The Home Secretary said that there had been "decades of inaction by successive governments." Her party has been in power for the last decade, first ruling in coalition with the Liberal Democrats and then alone from 2015 when David Cameron won a majority as prime minister.
According to the news agency AP, Ms Patel’s speech was designed to appeal to voters who have been concerned about the numbers of migrants attempting to cross the Channel this year from continental Europe.
Almost 7,000 people have made it across the stretch of water to the UK this year. The Home Secretary has repeatedly said she wants to deter people taking risks crossing towards the UK, and has appointed a Channel Commander to coordinate patrol efforts on both sides of the water. Ms Patel has also met with her French counterparts in order to try and put more policies in place designed to keep migrants in France.
Party of law and order
The Conservative party has always tried to position itself as a party of "law and order." Ms Patel’s speech stayed well within that tradition.
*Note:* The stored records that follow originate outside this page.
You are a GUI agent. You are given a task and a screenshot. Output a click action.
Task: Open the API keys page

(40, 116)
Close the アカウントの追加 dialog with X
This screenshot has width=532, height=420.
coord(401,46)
The video introduction to her speech which she posted on Twitter cited Conservative Party figures Sir Robert Peel (founder of the Metropolitan Police in 1829) and former Prime Minister Margaret Thatcher.
Speaking ahead of the end of the Brexit transition period, Ms Patel was busy looking ahead to January 2021. From then on, she promised, the Conservative government, "for the first time in decades" will be able to "determine who comes into and out of our country," because the freedom of movement directive of the EU will cease to apply to the UK.
The Home Secretary reiterated that the new points-based immigration system would value people for their skills, and that people hoping to move to the UK would need a sponsor and a visa in order to attract the "brightest and the best talent to our nation."
"Reform the system, prosecute the criminals and protect the vulnerable," concluded Ms Patel in her speech.